Beschreibung
"Die Grenzen zwischen Fiktion und Historie vermischt gekonnt der Journalist Pierre Assouline, der intensiv über die Rothschild-Dynastie recherchiert hat. Feinfühlig und mit enormer erzählerischer Kraft entfaltet Assouline in Das Bildnis der Baronin das Porträt einer jüdischen Familie, die in alle großen Ereignisse ihrer Epoche verstrickt war ..." Alice Werner, börsenblatt
Autorenportrait
Pierre Assouline wurde 1953 in Casablanca geboren und lebt heute in Paris. Er war Chefredakteur der Kulturzeitschrift "Lire", schrieb viel beachtete Biographien und Essays und arbeitet gegenwärtig für "Le monde". Seine Romane "La Cliente" und "Double vie" waren Erfolge bei Kritik und Publikum. Für seinen Roman "Lutetias Geheimnisse", der in Deutschland 2006 bei Blessing erschien, erhielt er den Prix de la Maison de la Presse. Sein nachfolgender Roman "Das Bildnis der Baronin" - Originaltitel: Le portrait - war in Frankreich wochenlang auf der Bestsellerliste.
Leseprobe
Nichts tröstet, weil nichts ein Leben ersetzen kann. Selbst erzwungene Abschiede werden als Verlassenwerden erlebt. Dennoch quälen mich keine Schuldgefühle im Augenblick meines Todes. Trotz des Aufruhrs um mich herum bin ich friedlich und heiter gestimmt. Hinter den mühsam unterdrückten Tränen und dem immer noch zu lauten Geflüster erahne ich die tiefe Niedergeschlagenheit meiner Kinder und das stumme Unglück ihrer Kinder. Sie waren der einzige Grund für das letzte Aufflackern meiner Besorgnis. Die Zeit kann mir nun nichts mehr anhaben, weder mit ihrem Dahinplätschern noch mit ihren Erschütterungen. Ich bin sozusagen auf die einfachste Form zurückgeführt worden - bereit, mich vor meiner Nachkommenschaft mit Schmetterlingsflügeln zu präsentieren.

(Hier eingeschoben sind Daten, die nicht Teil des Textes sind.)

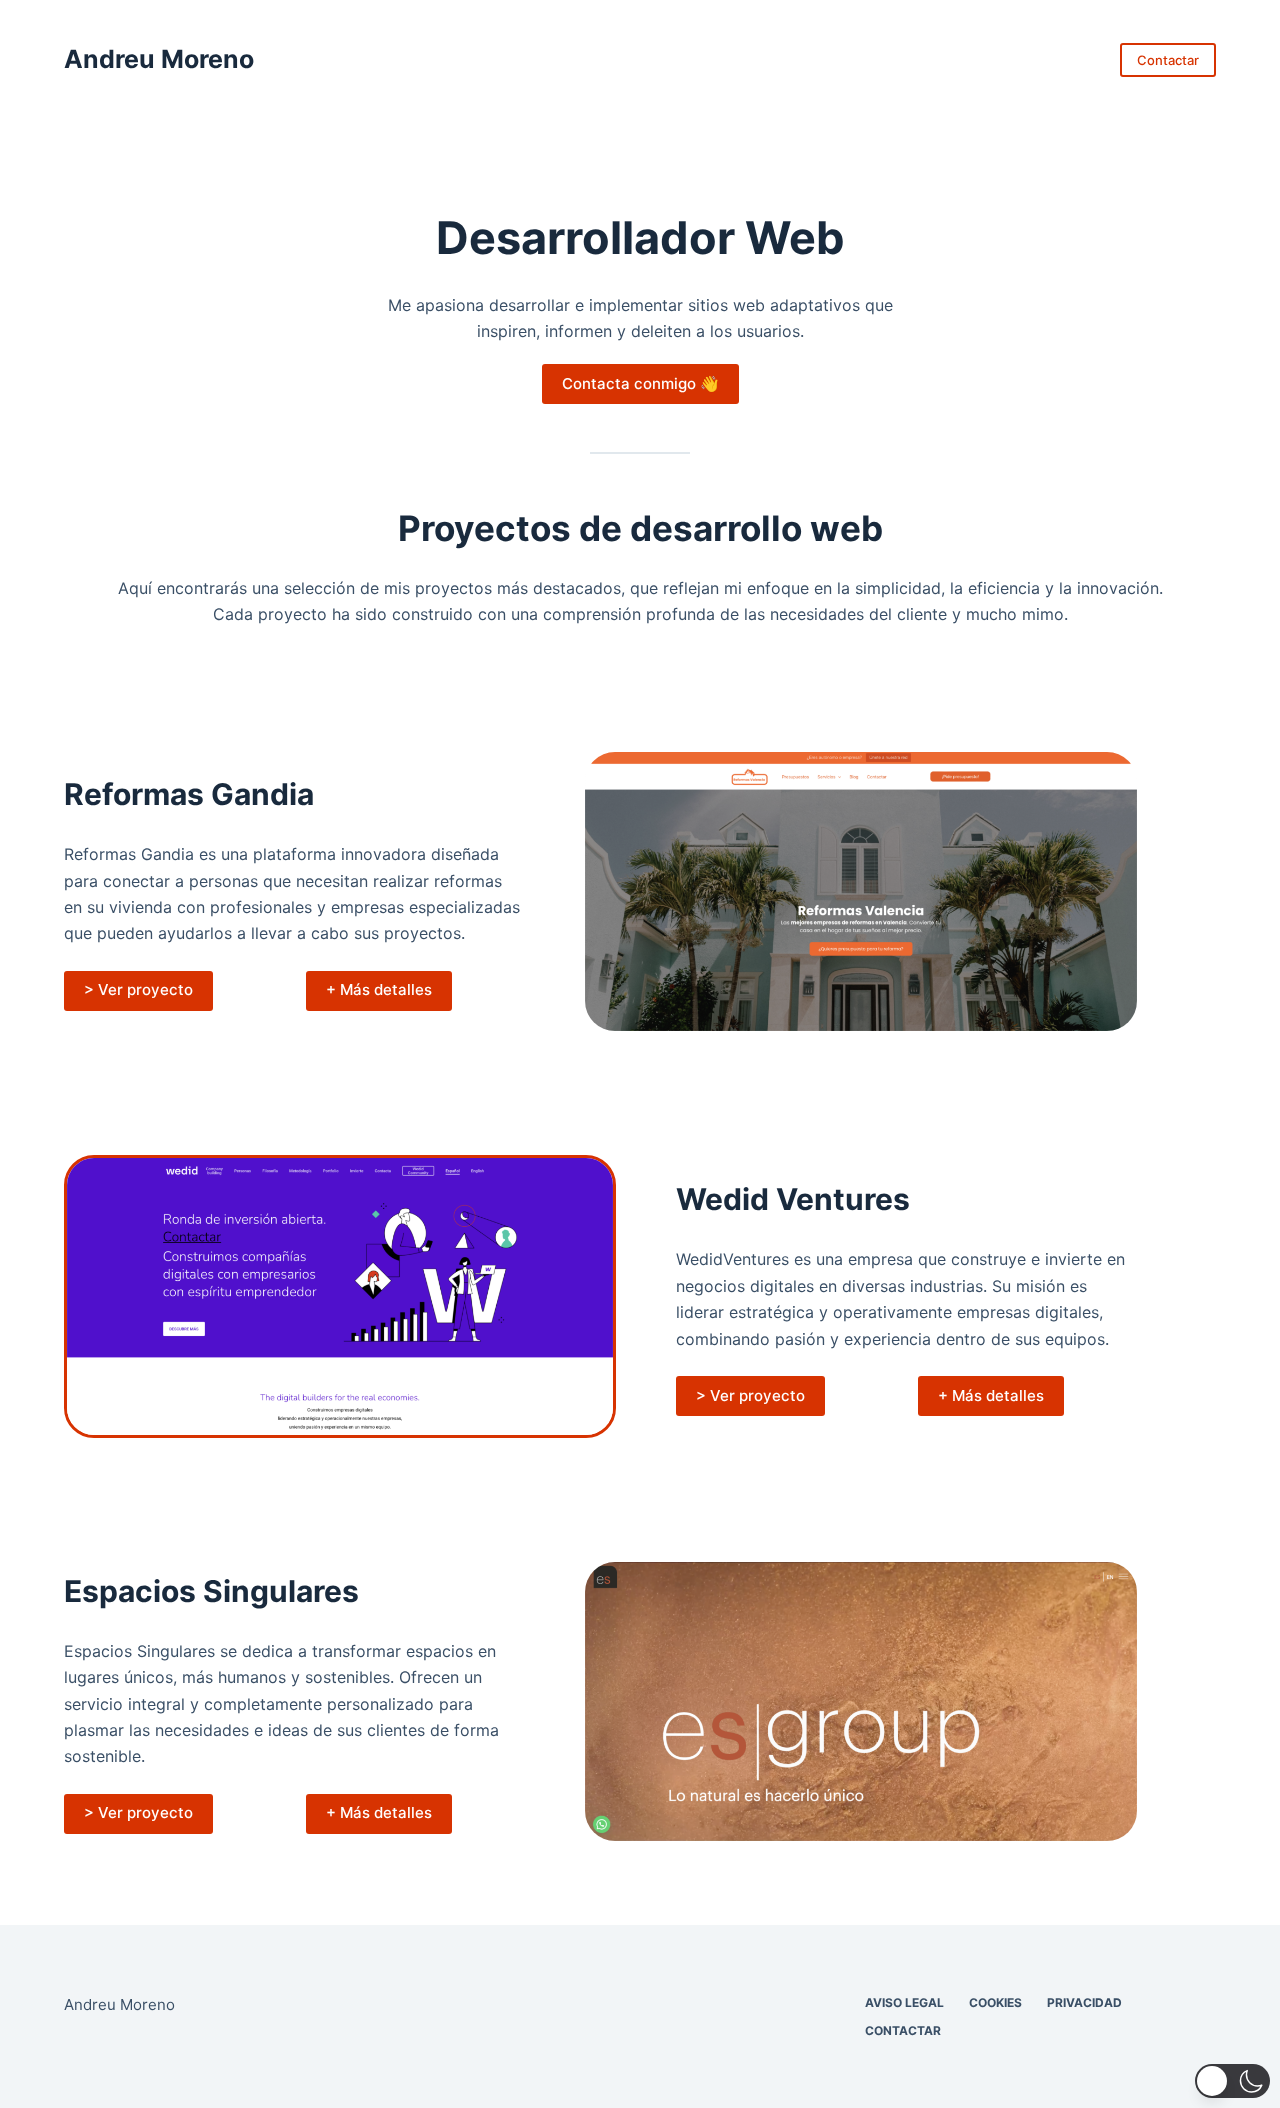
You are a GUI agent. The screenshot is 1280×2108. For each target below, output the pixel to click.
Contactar (1168, 60)
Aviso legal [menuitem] (904, 2002)
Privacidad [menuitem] (1084, 2002)
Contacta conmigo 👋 (640, 383)
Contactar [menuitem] (903, 2030)
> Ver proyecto (138, 989)
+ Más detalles (379, 989)
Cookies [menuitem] (995, 2002)
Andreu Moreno (159, 59)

Vor wenigen Stunden erst haben sich meine Seele und mein Körper getrennt, um sich danach dort wiederzufinden, wo niemand sie suchen wird. Mittlerweile befinde ich mich in aller Erhabenheit an der Wand des großen Salons in unserem Haus in der Rue Laffitte 19 in Paris. Ich werde bald bei meinem Sohn Alphonse in der Rue Saint-Florentin leben, an der Ecke der Place de la Concorde, danach im Schloss Ferrieres, und später wird man mich für einige Jahre in die Verbannung nach Neuschwanstein schicken, auf eine Reise, der andere folgen werden, freudige und freiwillige in die schönsten Museen der Welt, bis meine Tage wieder einen friedlicheren Verlauf nehmen, auf der Île de la Cite, im Hotel Lambert.
Vielleicht entwickeln Seelen, die von Natur aus der Nostalgie zuneigen, eine besondere Fähigkeit zum Erinnern. In der Tat genügten an jedem der Orte, an denen ich verweilte, ein Detail oder eine Farbe, eine Silhouette oder ein Blick, ein Wort oder ein Duft, um die Vergangenheit heraufzubeschwören, um mir eine Geheimtür zu öffnen, die es mir erlaubte, wieder einmal durch das ungewisse und unerklärliche Wirken der Erinnerung in mein Innerstes einzutauchen. Ich liebe an der Gegenwart das geheime Band, das sie mit der Vergangenheit verbindet, und die Sanftheit, mit der sie uns in die verborgensten Winkel unseres Lebens zurückführt. Man empfängt, man feiert, man gibt weiter: Wenn darin der Sinn eines Lebens besteht, so bleibt danach nichts anderes mehr, als still fortzugehen.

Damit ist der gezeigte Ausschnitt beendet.